Boys Gone Wild

| 17 Feb 2015 | 02:13

    Beginning with the affected title of Ben Marcus' recent essay in Harper's-"Why Experimental Fiction Threatens to Destroy Publishing, Jonathan Franzen, and Life as We Know It"-the reading world found itself witness to yet another sordid literary feud. Here was another dour, wounded, resentful young man (why are young men lucky enough to work creatively always so resentful?) to be patiently allowed to vent, petted, tongue-clucked and told, "Yes, yes, you're very smart, too."

    Marcus' vendetta is against the literary establishment, which, in his interpretation, marginalizes experimental fiction and promotes authors with a bent for traditional realism, a commercial trend most vocally advocated by Jonathan Franzen. Franzen, whose name recognition has more to do with Oprah Winfrey than the quality of his writing, has been gropingly whining about the discontents of success for years now, and insofar as Marcus takes him to task for it he does a yeoman's service. But reading the essay we quickly realize that Marcus' ultimate aim is not to expose Franzen's fatuities, or even to argue the value of postmodernism, but really to convince the world that he is the one who is entitled to whine.

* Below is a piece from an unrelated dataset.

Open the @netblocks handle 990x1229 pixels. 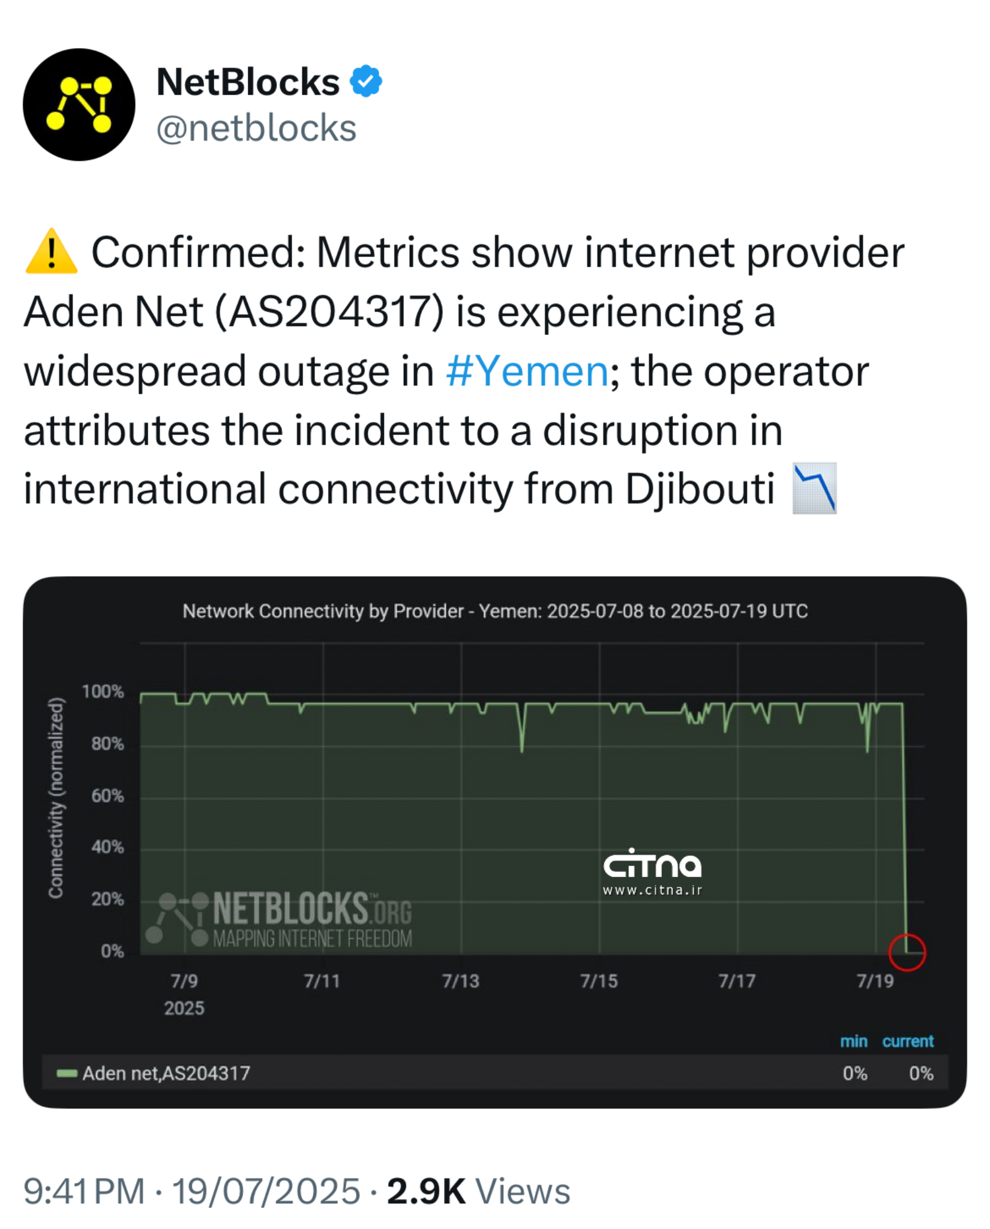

    In his eagerness to wear the ridiculous crown of thorns so often coveted by minor artists, Marcus speaks again and again of being disenfranchised and "sucker-punched" by a cabal of traditionalists leagued against him and, apparently, the long-dead William Gaddis-a group that, like most conspiratorial cabals, of course does not exist.

    What is depressing about Marcus' jeremiad is the sight of someone so keen on the avant-garde repeating an argument made nearly forty years ago. His dismissal of realism as a "worn out technique" that "has already been accomplished" is an uncanny iteration of John Barth's essay, "The Literature of Exhaustion," which occasioned great debate when it ran in the Atlantic in 1967. In the piece Barth bemoaned the "used-upness of certain forms;" just as Marcus has done, Barth complained that "experimental" was "an adjective of dismissal."

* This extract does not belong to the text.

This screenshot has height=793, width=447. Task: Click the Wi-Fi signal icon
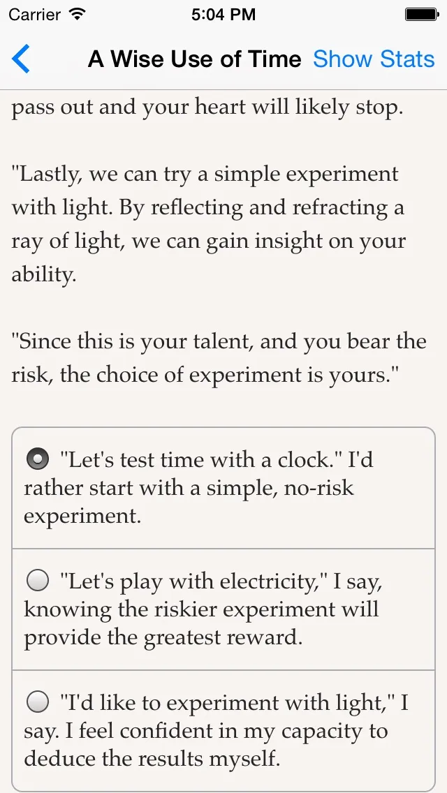point(78,13)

    It is surely telling that Barth retracted many of his points years later when the essay was reprinted in a collection, The Friday Book. (Likewise, Franzen edited away much of his contentious Harper's piece for How to Be Alone; and breaking all land-speed records, Marcus tries to soft-pedal his arguments at the end of the very essay in which they appear, claiming "This is not a manifesto," as though we had not just read pages of bitter and calculated disparagement.) "The Literature of Exhaustion" seems silly now, but not discreditable, and this is because time has pardoned John Barth, pardoned him for writing well. Of his large corpus, I've only read The Sot-Weed Factor and Lost in the Funhouse, but both are funny, exuberant and relentlessly ingenious. His rambunctious new book, Where Three Roads Meet, though minor in comparison, still fulgurates with moments of his old storytelling brilliance.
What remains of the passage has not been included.